> _TO BE DONE_:
Reproduce the lines starting with the line that contains "This screenshot has" and ending after the line that contains "[1772, 315]", with the pictures left out.

> _MATERIAL FOR THE TASK_:
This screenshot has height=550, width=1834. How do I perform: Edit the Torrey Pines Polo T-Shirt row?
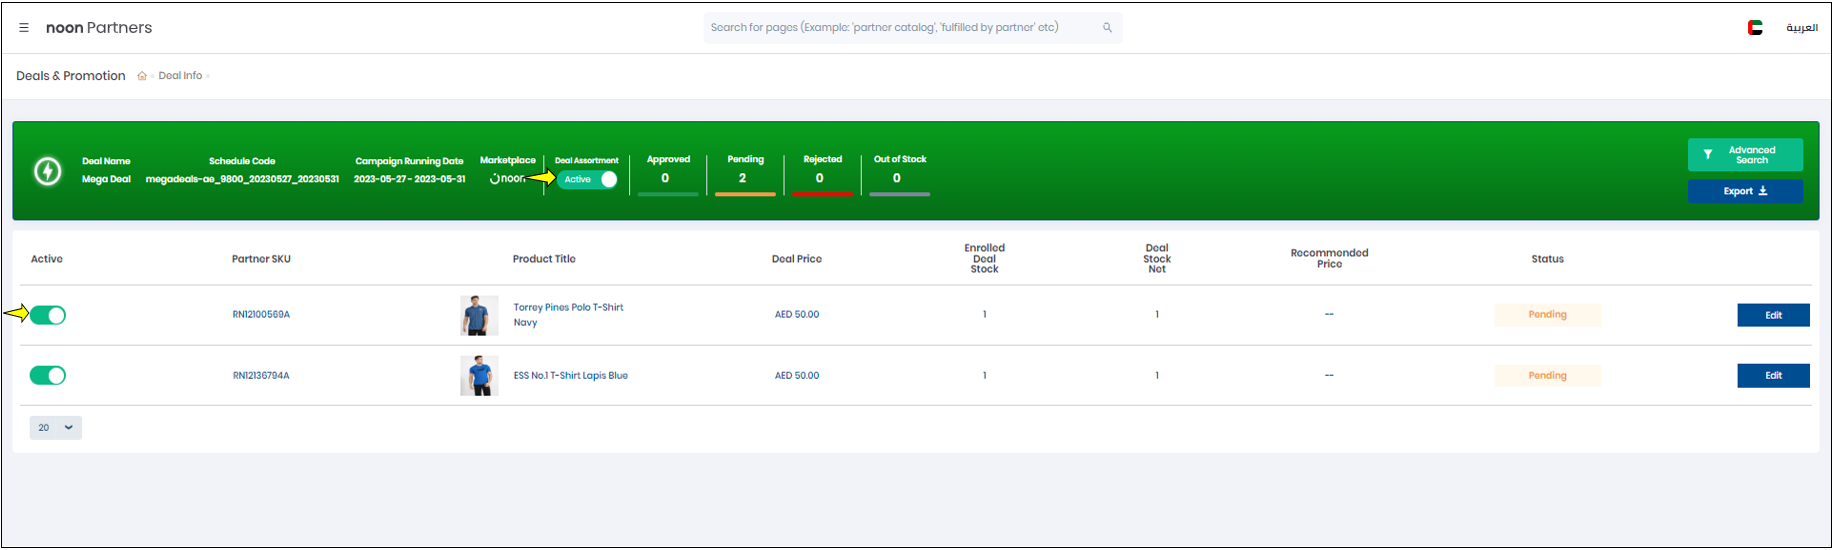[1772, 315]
--
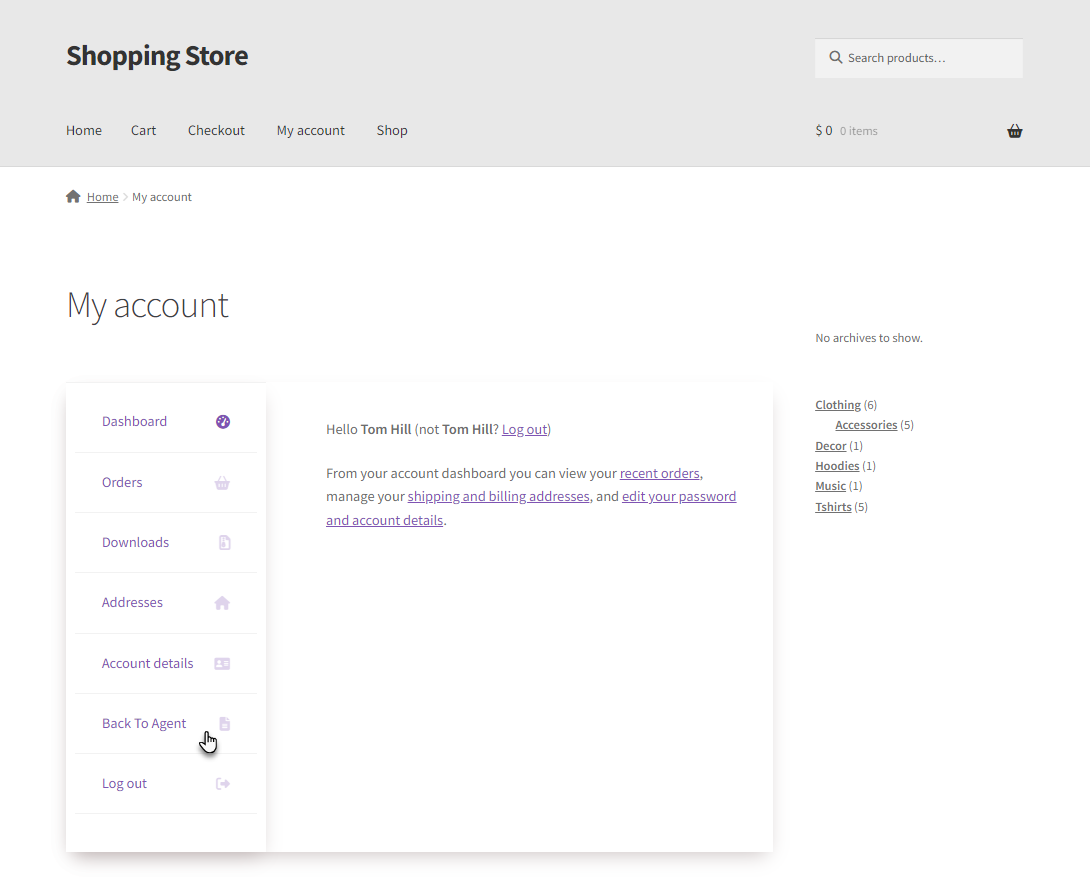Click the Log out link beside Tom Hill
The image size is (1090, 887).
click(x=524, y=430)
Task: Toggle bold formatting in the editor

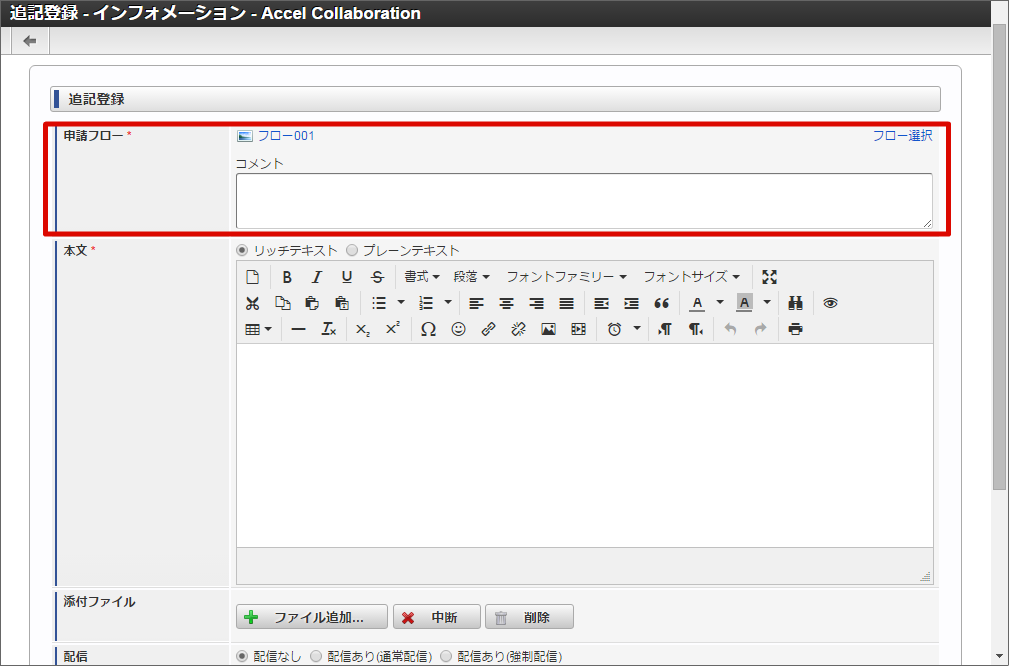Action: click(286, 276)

> _OUTPUT OF THE EXERCISE_:
This screenshot has height=550, width=1834. How do I perform: Edit the Torrey Pines Polo T-Shirt row?
[1772, 315]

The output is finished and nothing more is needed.